- What you should do -
I need the lines below from the one with "Open the Location" down to the one with "This screenshot has width=1920, height=1140." reproduced exactly, both ends included, and nothing else.

- Information provided -
>>>>
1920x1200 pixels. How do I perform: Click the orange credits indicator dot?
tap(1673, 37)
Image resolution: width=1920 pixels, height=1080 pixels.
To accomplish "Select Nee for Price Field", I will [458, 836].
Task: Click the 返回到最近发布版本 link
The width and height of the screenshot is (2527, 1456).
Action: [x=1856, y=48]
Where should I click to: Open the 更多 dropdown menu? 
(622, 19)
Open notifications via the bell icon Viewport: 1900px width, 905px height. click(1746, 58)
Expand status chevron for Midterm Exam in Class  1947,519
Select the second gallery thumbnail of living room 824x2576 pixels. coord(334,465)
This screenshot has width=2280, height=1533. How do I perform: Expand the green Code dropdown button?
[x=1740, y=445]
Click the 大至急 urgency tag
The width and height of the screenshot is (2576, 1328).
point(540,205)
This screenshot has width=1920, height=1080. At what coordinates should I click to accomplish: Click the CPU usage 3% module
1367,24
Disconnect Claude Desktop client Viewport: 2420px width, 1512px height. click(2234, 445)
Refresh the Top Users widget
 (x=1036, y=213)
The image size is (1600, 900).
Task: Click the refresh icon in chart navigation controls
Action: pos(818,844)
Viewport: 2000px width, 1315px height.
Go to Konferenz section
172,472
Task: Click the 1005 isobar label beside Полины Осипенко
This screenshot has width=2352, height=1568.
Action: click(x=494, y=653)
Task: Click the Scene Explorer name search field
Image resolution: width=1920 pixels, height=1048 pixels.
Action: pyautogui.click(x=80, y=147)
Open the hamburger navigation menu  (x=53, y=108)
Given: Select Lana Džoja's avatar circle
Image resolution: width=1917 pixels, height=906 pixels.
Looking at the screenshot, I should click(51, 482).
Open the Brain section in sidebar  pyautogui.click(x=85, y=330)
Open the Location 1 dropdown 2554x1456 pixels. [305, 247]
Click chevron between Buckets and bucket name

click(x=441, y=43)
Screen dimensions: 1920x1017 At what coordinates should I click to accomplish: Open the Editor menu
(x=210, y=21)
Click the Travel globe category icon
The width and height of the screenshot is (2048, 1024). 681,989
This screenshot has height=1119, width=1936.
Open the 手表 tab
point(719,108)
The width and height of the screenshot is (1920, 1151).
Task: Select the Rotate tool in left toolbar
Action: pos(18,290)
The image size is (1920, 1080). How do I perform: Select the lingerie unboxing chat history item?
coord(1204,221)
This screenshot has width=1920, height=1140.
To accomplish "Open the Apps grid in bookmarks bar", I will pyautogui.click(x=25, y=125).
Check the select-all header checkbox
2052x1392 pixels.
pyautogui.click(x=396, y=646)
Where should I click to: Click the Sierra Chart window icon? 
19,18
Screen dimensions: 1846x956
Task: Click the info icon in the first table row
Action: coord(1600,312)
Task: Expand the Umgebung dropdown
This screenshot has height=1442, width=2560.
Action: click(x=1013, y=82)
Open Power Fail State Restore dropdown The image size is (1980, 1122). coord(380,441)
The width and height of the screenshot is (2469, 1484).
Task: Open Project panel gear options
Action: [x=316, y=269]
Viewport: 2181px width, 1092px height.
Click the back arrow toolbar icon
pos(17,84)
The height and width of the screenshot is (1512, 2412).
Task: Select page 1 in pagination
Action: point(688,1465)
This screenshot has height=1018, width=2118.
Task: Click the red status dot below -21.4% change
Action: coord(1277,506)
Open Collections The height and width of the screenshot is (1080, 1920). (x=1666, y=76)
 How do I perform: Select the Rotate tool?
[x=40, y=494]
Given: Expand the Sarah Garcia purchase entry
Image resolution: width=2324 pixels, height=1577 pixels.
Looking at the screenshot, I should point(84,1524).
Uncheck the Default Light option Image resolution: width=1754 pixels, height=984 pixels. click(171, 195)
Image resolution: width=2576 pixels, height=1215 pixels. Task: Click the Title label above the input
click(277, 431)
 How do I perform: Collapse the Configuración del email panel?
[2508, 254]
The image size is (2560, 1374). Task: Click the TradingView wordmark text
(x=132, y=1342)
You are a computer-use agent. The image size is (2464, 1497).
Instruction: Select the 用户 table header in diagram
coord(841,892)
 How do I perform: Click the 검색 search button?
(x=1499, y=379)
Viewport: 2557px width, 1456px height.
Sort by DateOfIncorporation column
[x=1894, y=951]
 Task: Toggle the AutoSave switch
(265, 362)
<<<<
- Exercise answer -
Open the Location 1 dropdown 2554x1456 pixels. [305, 247]
Click chevron between Buckets and bucket name

click(x=441, y=43)
Screen dimensions: 1920x1017 At what coordinates should I click to accomplish: Open the Editor menu
(x=210, y=21)
Click the Travel globe category icon
The width and height of the screenshot is (2048, 1024). 681,989
This screenshot has height=1119, width=1936.
Open the 手表 tab
point(719,108)
The width and height of the screenshot is (1920, 1151).
Task: Select the Rotate tool in left toolbar
Action: pos(18,290)
The image size is (1920, 1080). How do I perform: Select the lingerie unboxing chat history item?
coord(1204,221)
This screenshot has width=1920, height=1140.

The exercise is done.